(Stored data entries)
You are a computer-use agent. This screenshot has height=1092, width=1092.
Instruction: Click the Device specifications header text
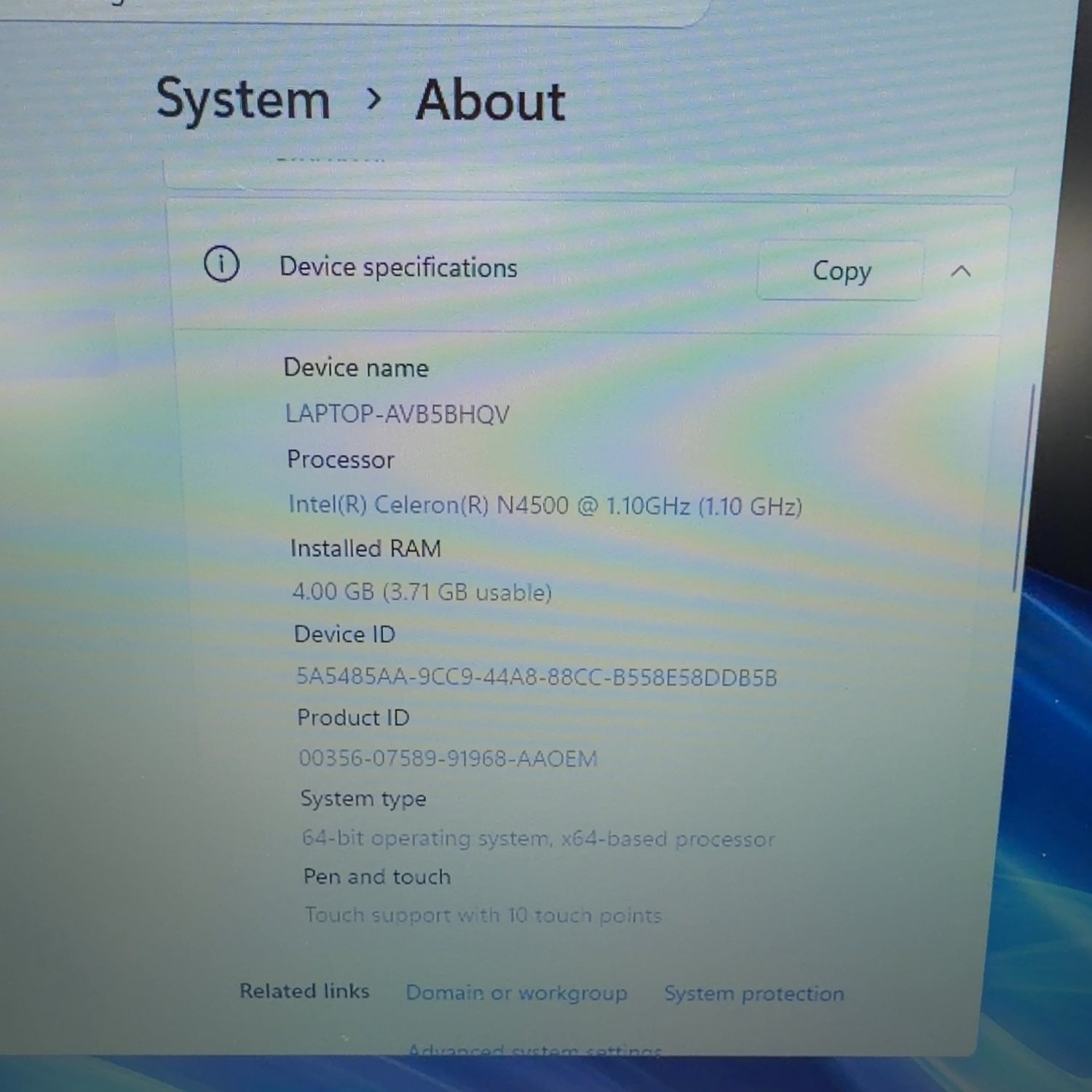(398, 267)
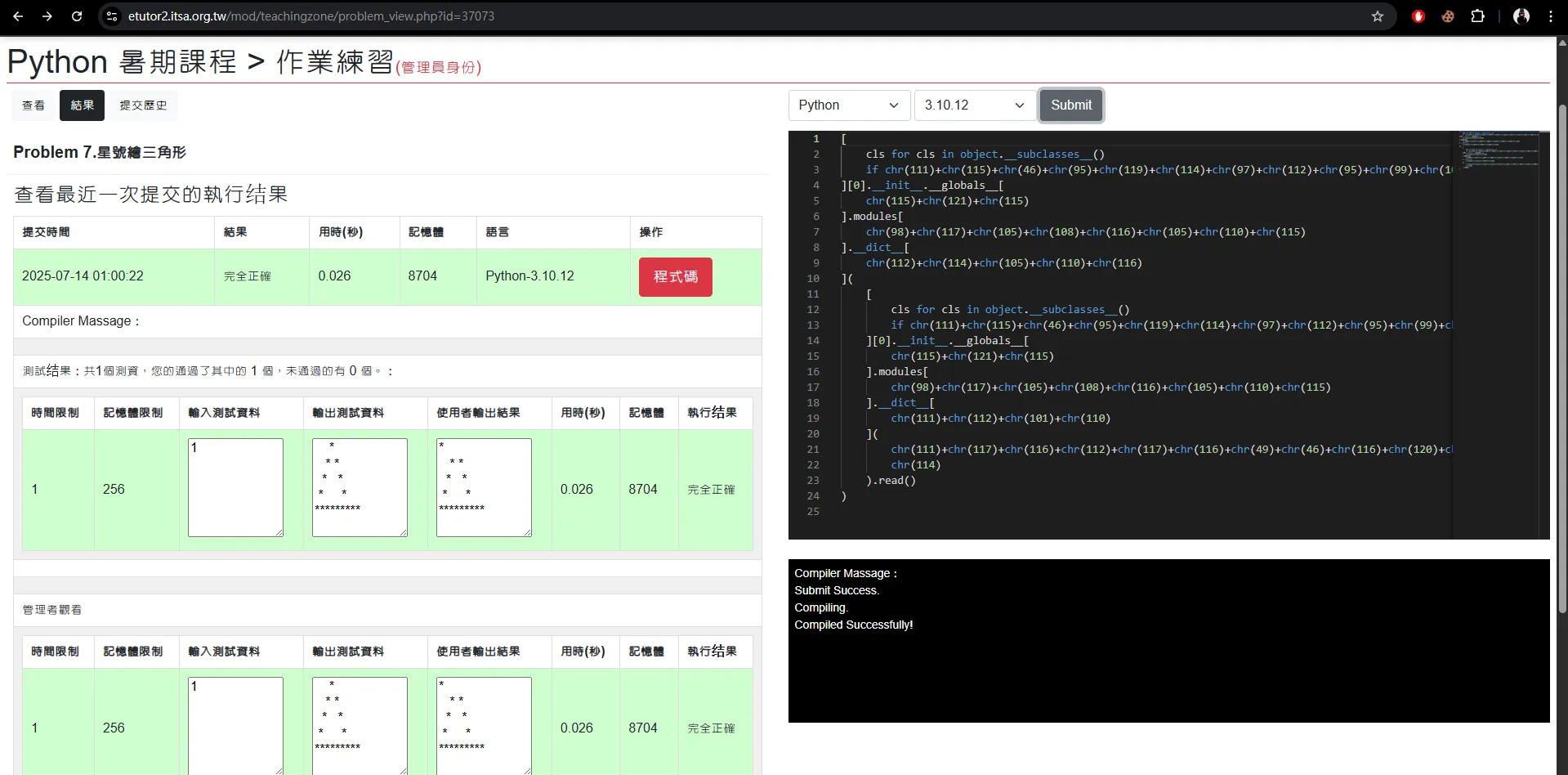Click the page vertical scrollbar

pos(1562,360)
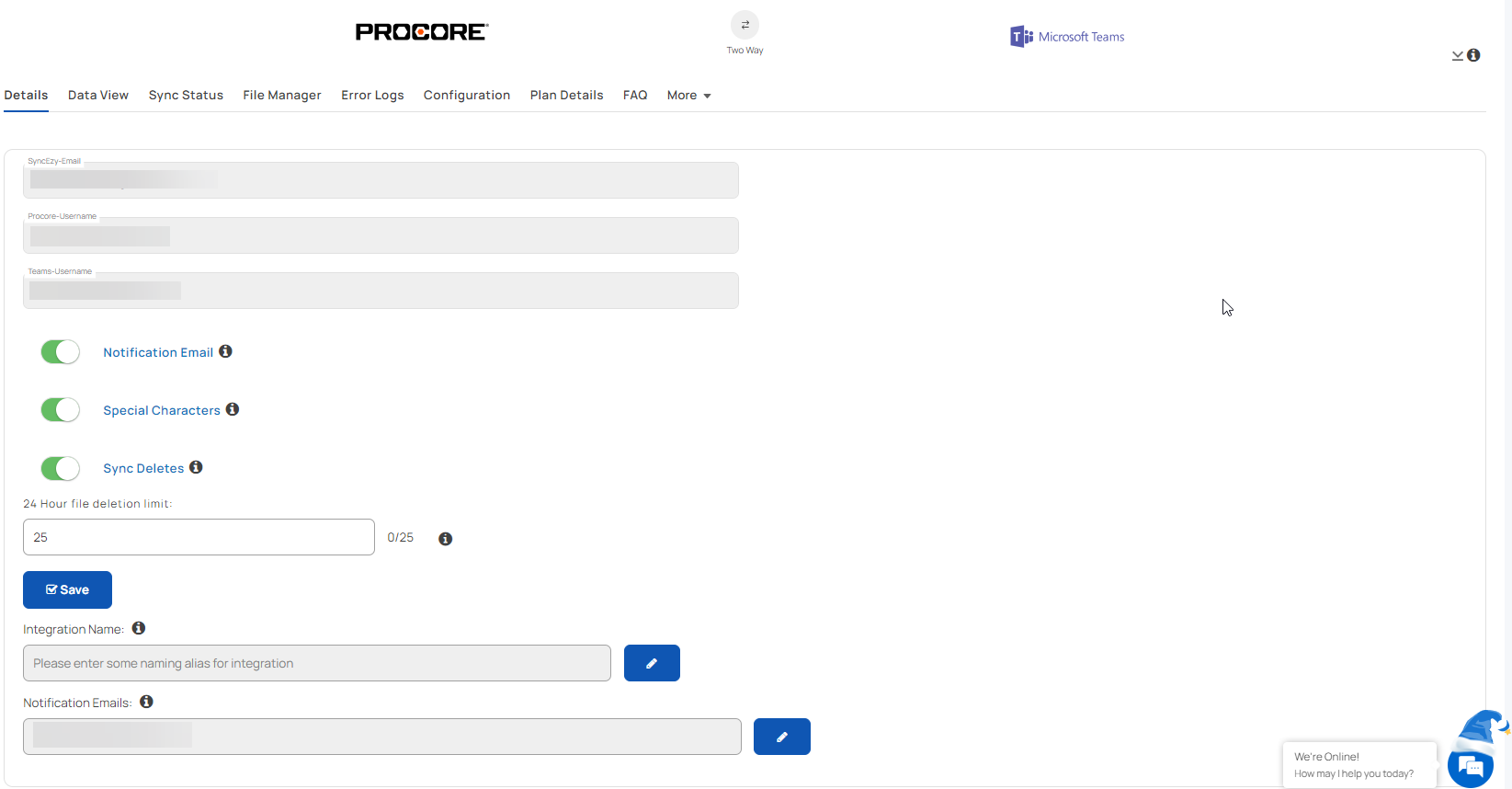Open the Error Logs tab
The height and width of the screenshot is (789, 1512).
[372, 96]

- Exercise aim
What you output should match the records line for line, minus the pictures.

- Reply
You are a computer-use agent. This screenshot has height=1092, width=1092.
Instruction: Click the Device specifications header text
(398, 267)
Click the page vertical scrollbar

pos(1562,360)
Open the Error Logs tab
The height and width of the screenshot is (789, 1512).
[372, 96]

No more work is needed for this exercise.